That’s the thing about Elephant Toothpaste – it knows how to make an entrance.
Here’s the recipe: Take ordinary tap water, add a dollop of liquid dish soap, some dry yeast, food coloring and hydrogen peroxide.
Mix it all together, step back, then watch, as the foamy concoction bursts forth – in ropes wide enough, and thick enough, for the device used to clean a pachyderm’s pearlies, if said device actually existed.
Hold your ears while you’re at it.
That’s because the students of Mountaineer Middle School knew how to generate some roof-raising decibels in response Wednesday afternoon.
Emily Calandrelli, the celebrity science-chef who mixed up the batch, stepped back and
whooped along with the rest of the student body.
“Whoa,” she said, enjoying her audience’s reaction. “Is that cool, or what?”
Making science and technology cool is in the job description of the Morgantown native
and aerospace engineer-turned TV host.
Calandrelli, who grew up in Suncrest, is known mainly these days as the host and co-executive producer of “Emily’s Wonder Lab” on Netflix.
“Xploration Outer Space,” on Fox, is also a starring vehicle for Calandrelli, who has also earned Emmy nominations for her work in front of the camera.
Which is pretty good, she said, for a person who previously didn’t mind one bit being behind the beakers and behind the scenes, working through a labyrinth of equations, reports and experiments – with the goal of using science and technology to help make life better for the rest of us.
Accessibility is the key to the equation, she told the students who filled the bleachers in the
Mountaineer Middle gym for her appearance.
Take the “toothpaste,” as an intellectual launch, she said.
Sure, she said, the crowd loves it. Scientific slapstick always works.

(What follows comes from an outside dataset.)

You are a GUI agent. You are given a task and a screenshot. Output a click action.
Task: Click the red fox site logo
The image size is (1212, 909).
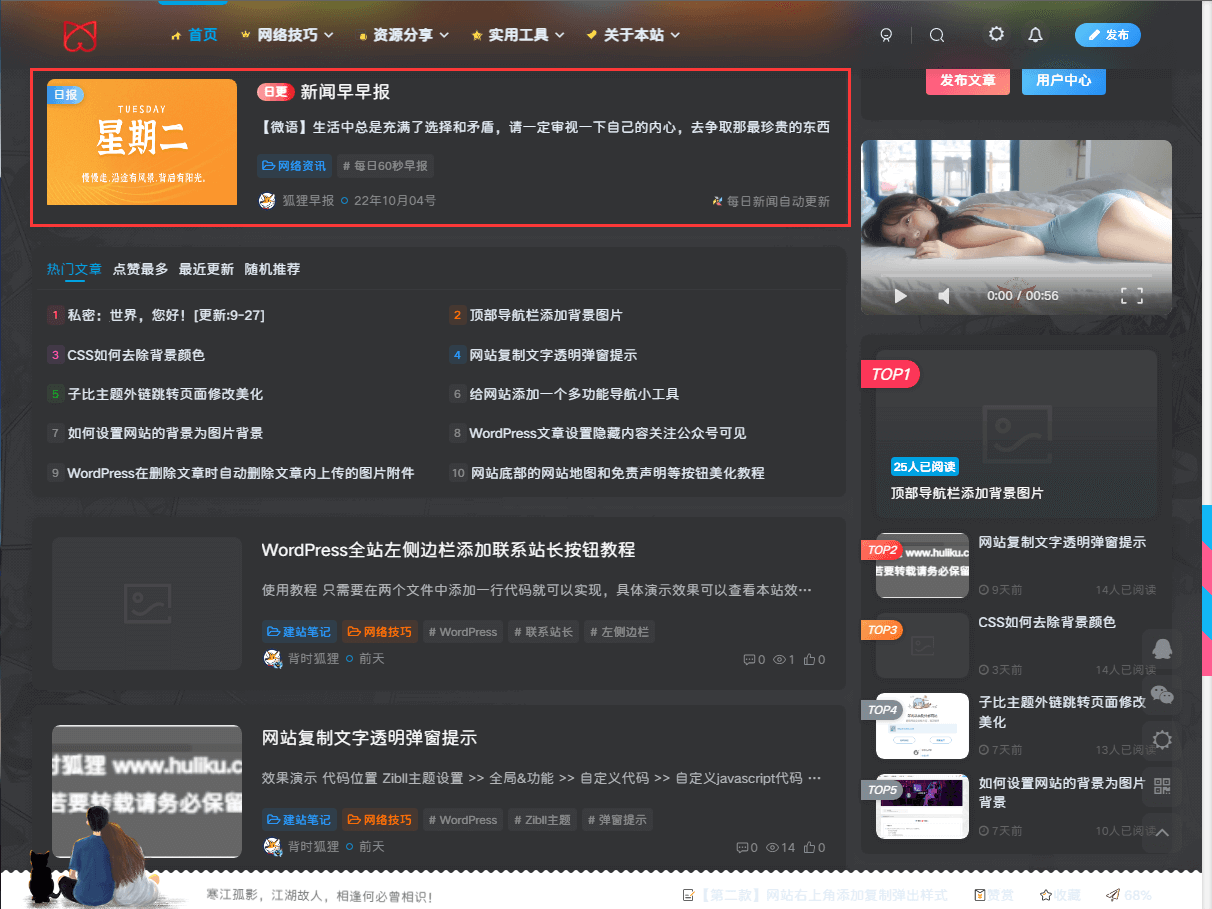tap(80, 34)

However, she added, the above is also a proper science textbook example on the particulars of chemical
catalysis – which makes a lot of things happen to the good on this rock in outer space that we happen to call home.
Calandrelli studied abroad in Turkey as a WVU student and has since traveled the world as a science educator.

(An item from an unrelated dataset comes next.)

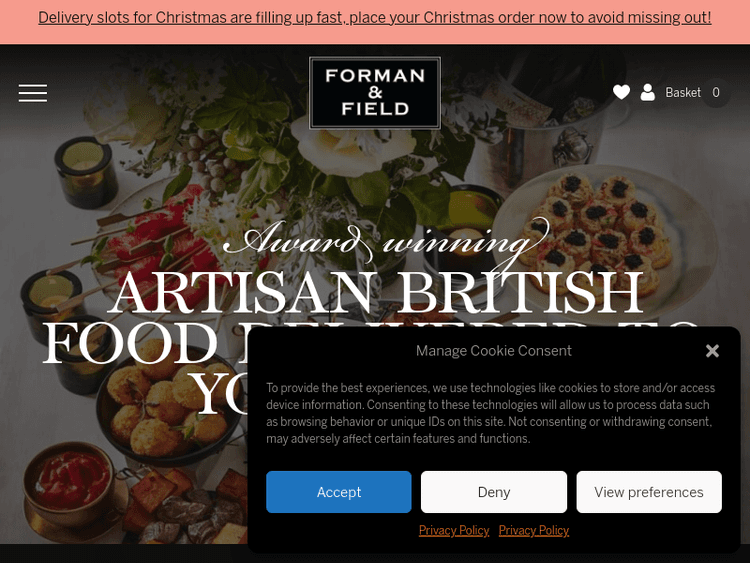Screen dimensions: 750x563
Task: Click the "Award winning" script text
Action: (x=385, y=240)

She’s even been to Star City.
No, the other one.
The one in Russia, where the cosmonauts train for their missions beyond Earth’s orbit.

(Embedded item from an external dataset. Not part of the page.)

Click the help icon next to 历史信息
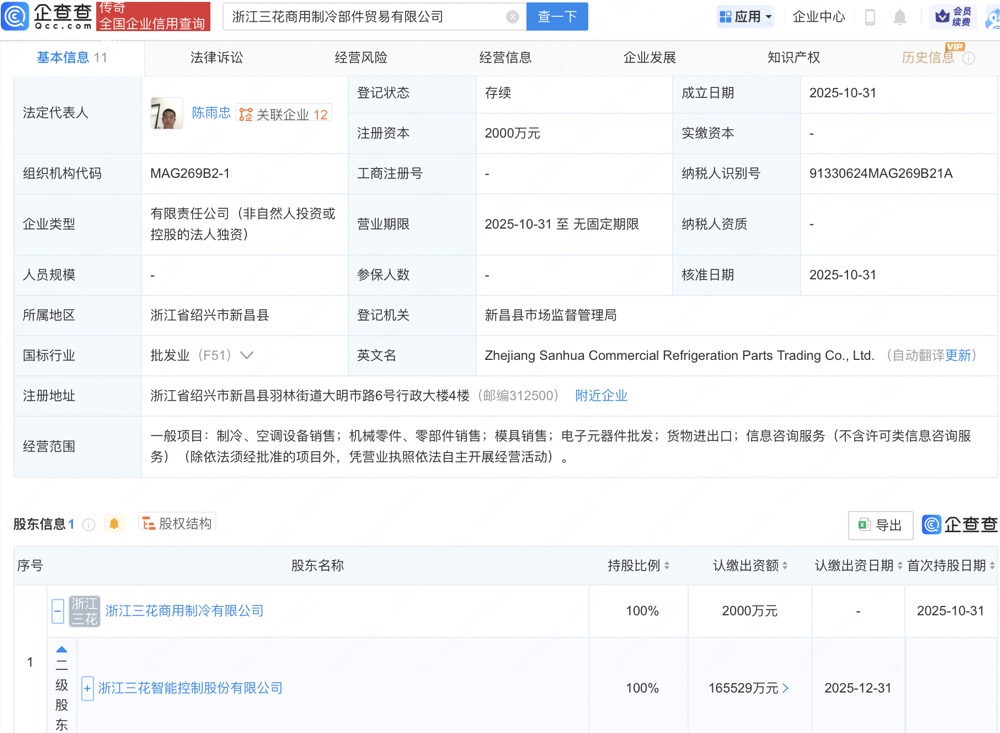The height and width of the screenshot is (733, 1000). pos(968,58)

Her dot on that rock in space we happen to call home, though, as said, is Morgantown.
Calandrelli makes it back every chance she gets.
She was scheduled to deliver keynote remarks at a technology conference here Wednesday night.
Her appearance at Mountaineer Middle, which she worked in, coincided with the school’s new initiative to boost flagging science grades in a school that otherwise soars in reading and math.
At the school high atop Price Street, her remarks were about science and more – with a spin of social awareness and work ethic worthy of Ray Bradbury.
“You don’t have to be the smartest person in the room,” she said. “Just the hardest working.”
The Elephant Toothpaste-like key to it all?
Don’t be afraid to fail, she said.
After all, she said. That’s how scientific advances become, well, scientific advances.
“There’s not usually a ‘eureka’ moment in science,” she told her audience.
“It’s more like, ‘Huh, that’s weird. We should look at that more.'”
Meanwhile, she’s using her marquee standing as a communicator of all things related to science and technology — both on this planet and past its gravitational pull — to encourage young people to do what she does.
Just because they can.
“When I first started pitching TV shows, I’d be in rooms with producers who would say, ‘Do
you have a boyfriend who could co-host with you?’ They didn’t think a female would be taken
Along with her work on cable and Netflix, she’s also a best-selling author of children’s books.
Her “Ada Lace” series is about a little girl in West Virginia who can’t get enough of her science
class at school.
In a Mountaineer Middle hallway afterward, Calandrelli, in turn, laughed and said she can’t get enough of her spinoff career in media.
The Science Guy (and other soles)
Being able to call the personal cell phone number of Bill Nye, the Science Guy, is still a kick,
And signing autographs, she happily allowed, never gets old.
At Mountaineer Middle on Wednesday, she even signed a kid’s shoe.
“Awesome!” the kid sang out, as he held his scientifically anointed footwear aloft.
Calandrelli laughed – and then had an earthbound observation.
“I signed it on the bottom,” she said. “That’s an expensive shoe. I don’t want his mom mad at me for writing all over it.”